The new guys had been trained in the way all the SEALs were. They shut up and just did their jobs. There would be time enough for play, but right now after the initial awkwardness of packing away Timmons’s life like he was dead and everything was being shipped to Goodwill, the men settled down and took turns doing different things. T.J., the tallest, was pulling things from the wall and upper bookshelves, while Ollie taped together the bottoms of new boxes from a local office supply store. Frankie and Tyler wrapped the glass-framed items in bubble wrap and taped them securely with packing tape. Tyler kept a close eye on the nearly two-foot statue of a frog with a surfboard, the sixth such statue Timmons’s Team boys had bought or replaced for him.
Tyler grabbed the piece. “Timmons, I’m getting nervous watching this thing wobble every time you walk past that file drawer. You mind if I take care of him first?”
“Go ahead. Put him on top after you wrap him.” Timmons pointed to a half-filled box. Tyler could already tell there was no way the statue would fit.
“Sir, I’m going to put this in your car. Toss me your keys,” Tyler said to his Chief. Timmons grumbled something under his breath and did as requested.
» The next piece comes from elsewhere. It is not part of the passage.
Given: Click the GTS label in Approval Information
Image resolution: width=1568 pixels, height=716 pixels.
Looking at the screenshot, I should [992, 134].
Ollie came along, carrying a full box taped shut which Timmons had labeled “Stuff.”
“Poor dumb shit,” Ollie started, then darted a quick glance at Tyler in alarm. “Sorry, Ty.”
“No worries, Oliver.”
“That’s Ollie, sir. My real name’s worse than that, so I like Ollie, if you don’t mind.”
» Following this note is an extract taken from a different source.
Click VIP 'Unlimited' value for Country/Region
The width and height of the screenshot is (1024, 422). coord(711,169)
“Someone play a practical joke when you were born, Ollie?”
“Something like that. I think they took one look at me with my big ears and said, ‘Nope, doesn’t belong in this family.’ I was adopted.”
“You and T.J. have that in common, it seems.”
“Nah, he was never adopted. Foster care the whole way. Tough way to work it. But made him the man he is.”
They placed the box in Timmons’ truck, but laid the frog statue on the passenger seat.
“What about Moore?”
“Pretty much Ivy League. Great family. He’s a real gentleman. Got himself a real nice girl who gets him kind of confused, if you know what I mean.”
“I get your drift.” Tyler knew exactly what that felt like. He hoped this weekend would cure some of his trouble concentrating.
They continued filling and carrying out boxes until Timmons’s car was filled to capacity. Then they moved on to T.J’s. pickup, first filling the back and then stuffing the king cab seat full. Tyler couldn’t believe all this stuff had actually fit in the Chief’s office.